Ehemalige Kundinnen ärgern sich über Madame Moneypenny

Auf anderen Plattformen sind die Töne allerdings rauer – und unzufriedener. Nutzerin Sxah schreibt etwa auf Reddit: „Man muss sie als das sehen, was sie ist: Ein Motivationscoach, kein Finanzcoach. Sie hat nicht einmal wirklich Ahnung von Finanzen und sagt das sogar mehr oder weniger offen (…) Im Grunde sagt sie den Leuten nur, dass diese sich selbst einlesen sollen und gibt auch widersprüchliche Empfehlungen.“ Eine andere Absolventin schreibt auf Trustpilot: „Der Videokurs war ok, um den Hintern hochzubekommen. Neue Infos waren es nicht. (…) Die Videos sind amateurhaft gedreht, inhaltlich ok, teilweise aber schon etwas älter. Es sollte sich jeder selbst überlegen, ob die 5.000 Euro nicht besser in ETFs investiert sind.“

Eine dritte bemängelt dort, dass sie „für diesen Preis erwartet hat, dass sich das Team die Verträge, die man selbst abgeschlossen hat, anschaut, analysiert und Tipps gibt, ob und wo man etwas ändern sollte. Doch dafür muss man nochmal einen Termin für ein Mentoring vereinbaren und wieder mehrere hundert bis 1.000 Euro für eine individuelle Beratung bezahlen.“ Und eine weitere schreibt, dass sie den Gruppenkurs, der mehr kostet als mehrere Einzelsitzungen bei einem Finanzberater, als undurchsichtig und unseriös empfunden habe.

◆ **GESAMMELTES MATERIAL**

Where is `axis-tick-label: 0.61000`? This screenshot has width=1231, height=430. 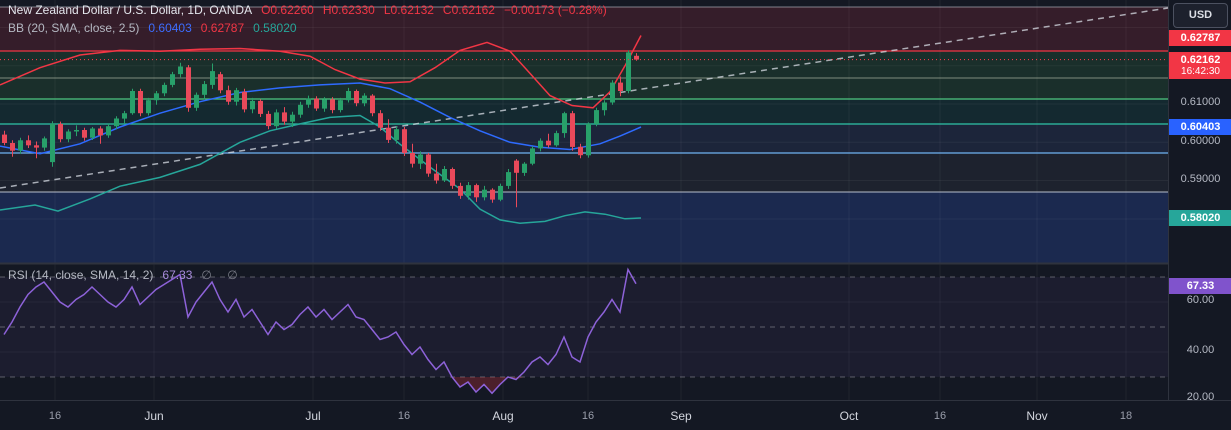
axis-tick-label: 0.61000 is located at coordinates (1200, 102).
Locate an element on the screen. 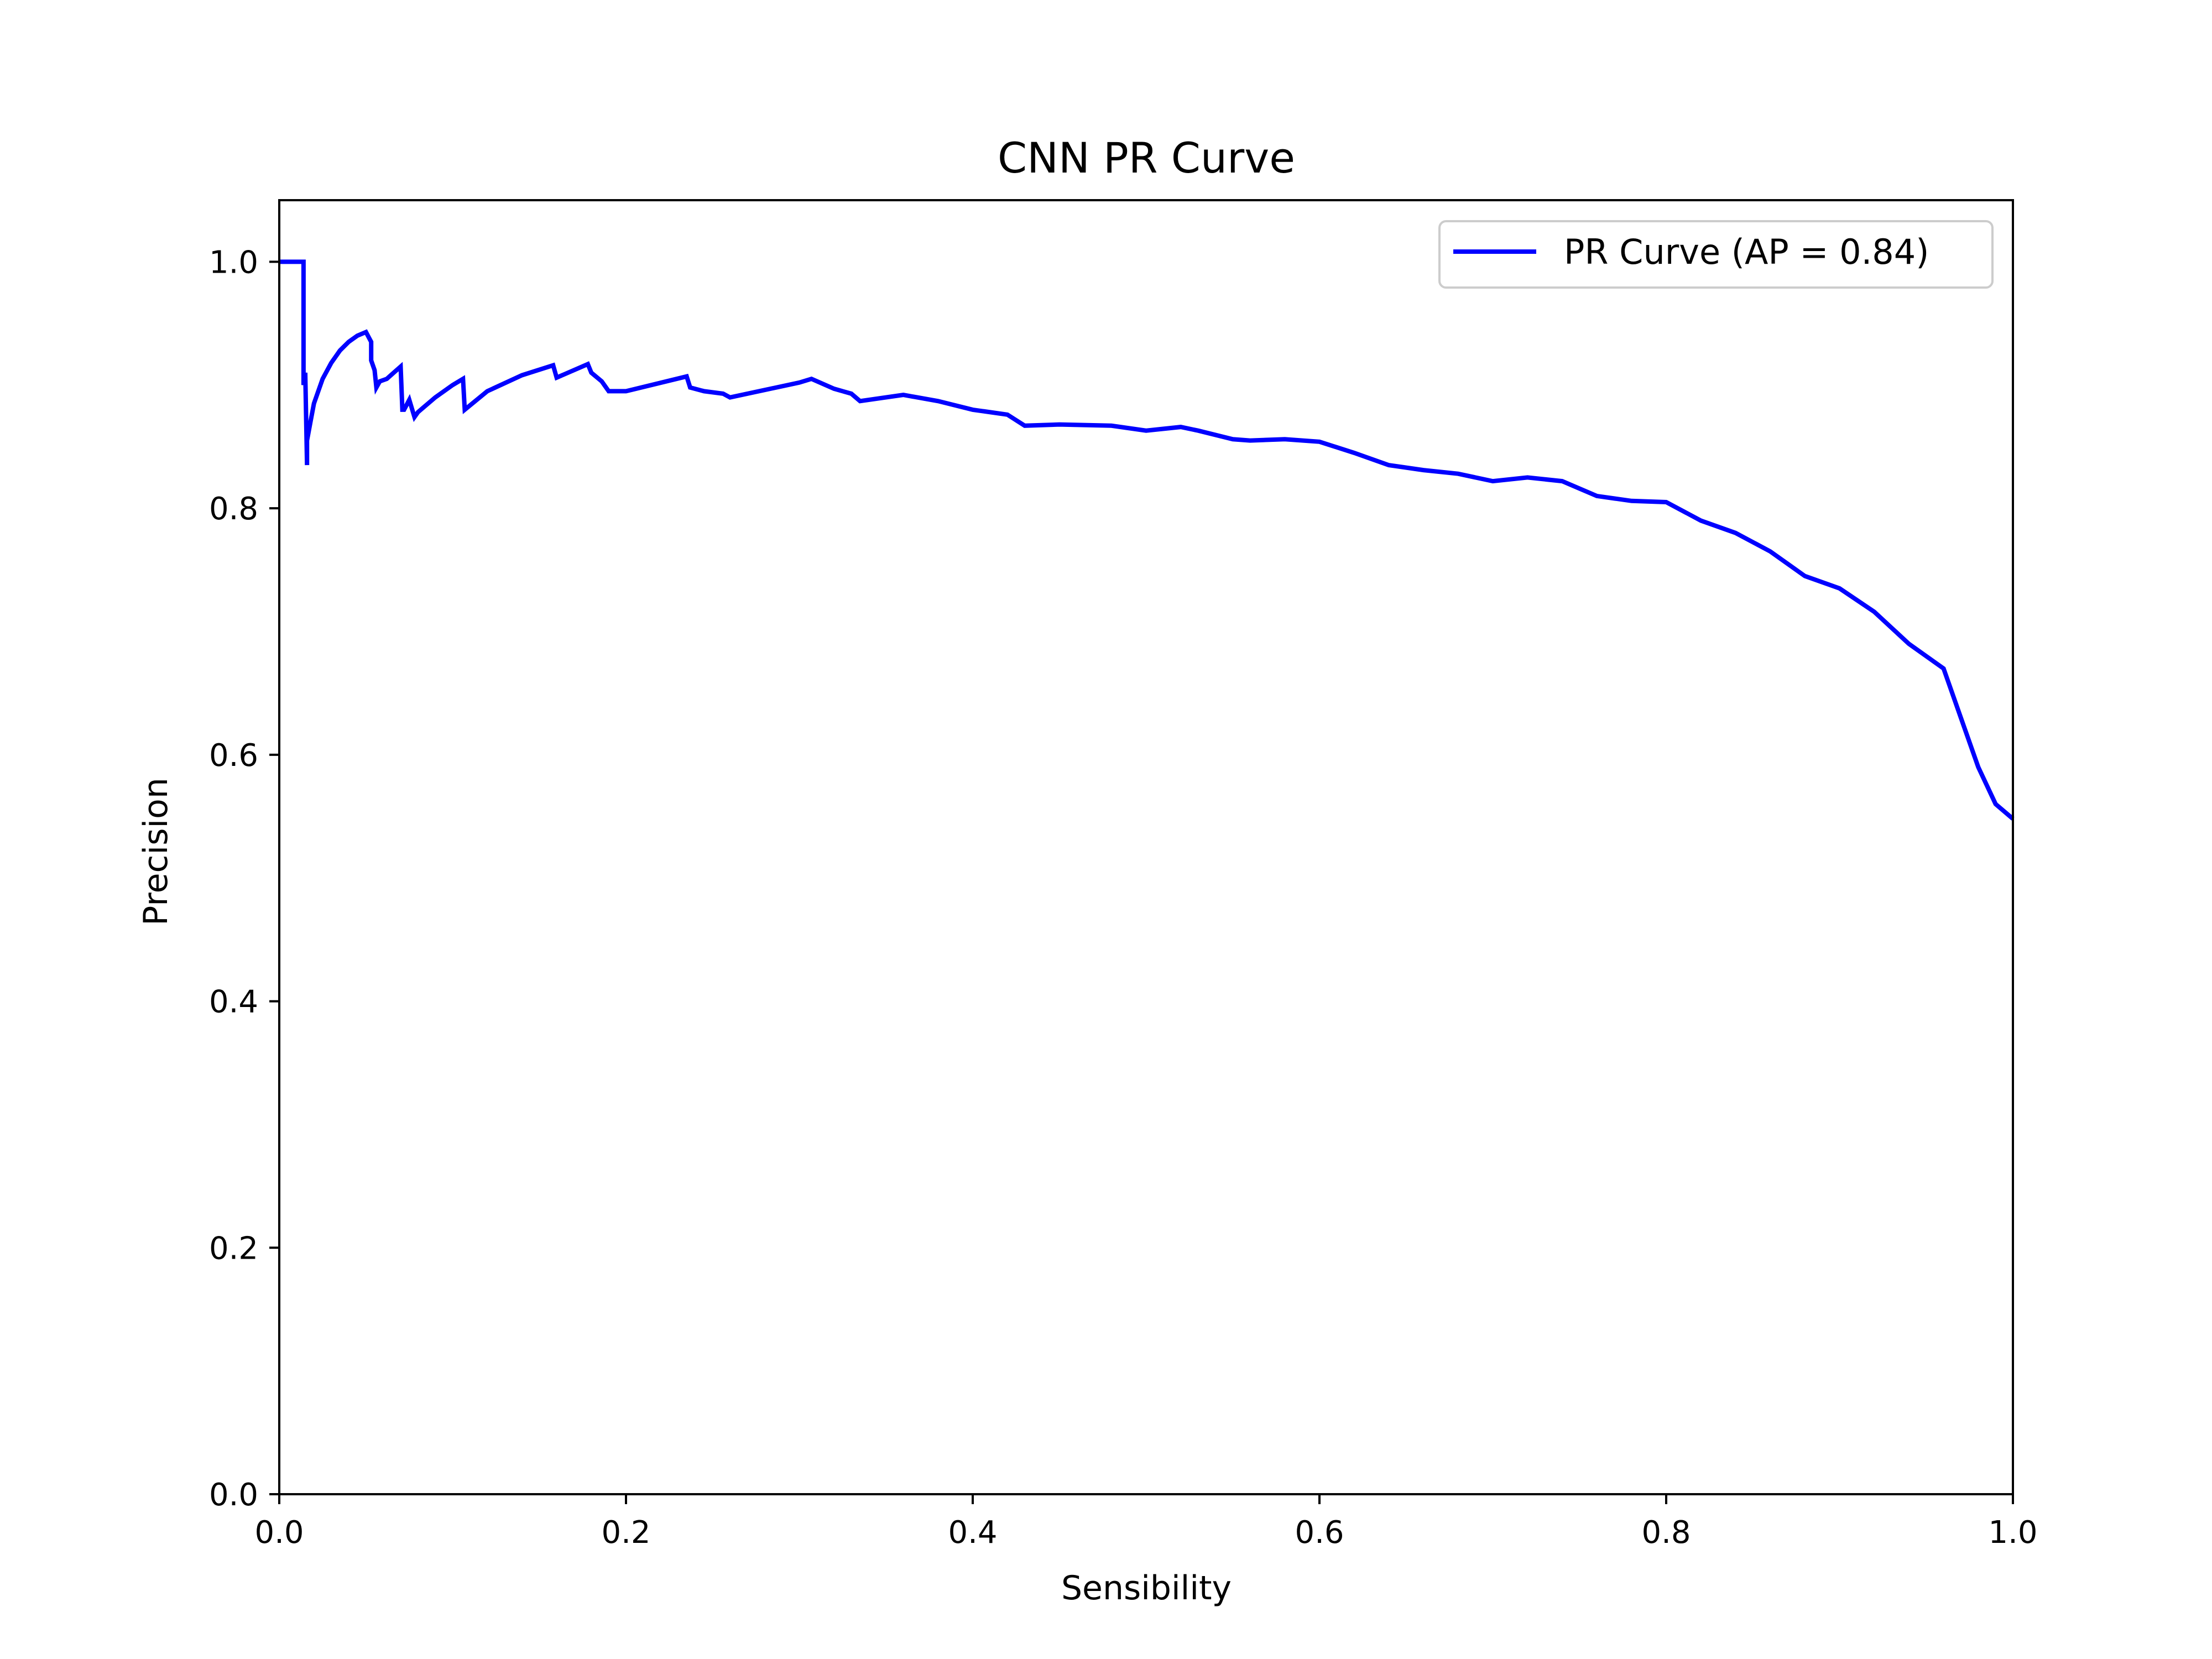  x-tick-label: 1.0 is located at coordinates (2013, 1533).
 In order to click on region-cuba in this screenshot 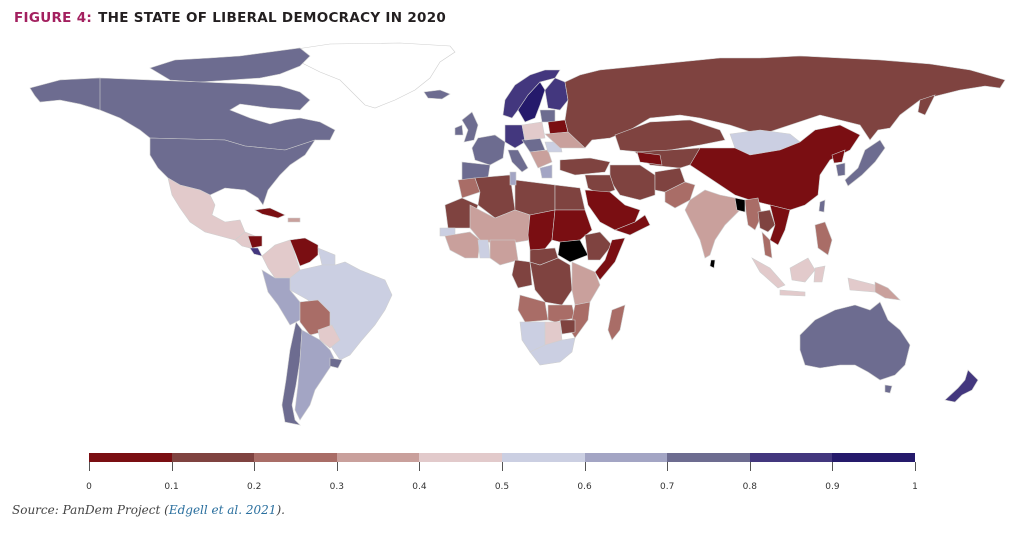, I will do `click(270, 213)`.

◆ **AUFGABENSTELLUNG**
Gib aus dem Text über Madame Moneypenny den Abschnitt wortgetreu wieder, der bei „Eine dritte bemängelt“ beginnt und bei „unseriös empfunden habe.“ endet. Die Auflistung ist eigenständiges Material und gehört nicht zum Text über Madame Moneypenny.

◆ **ANTWORT**
Eine dritte bemängelt dort, dass sie „für diesen Preis erwartet hat, dass sich das Team die Verträge, die man selbst abgeschlossen hat, anschaut, analysiert und Tipps gibt, ob und wo man etwas ändern sollte. Doch dafür muss man nochmal einen Termin für ein Mentoring vereinbaren und wieder mehrere hundert bis 1.000 Euro für eine individuelle Beratung bezahlen.“ Und eine weitere schreibt, dass sie den Gruppenkurs, der mehr kostet als mehrere Einzelsitzungen bei einem Finanzberater, als undurchsichtig und unseriös empfunden habe.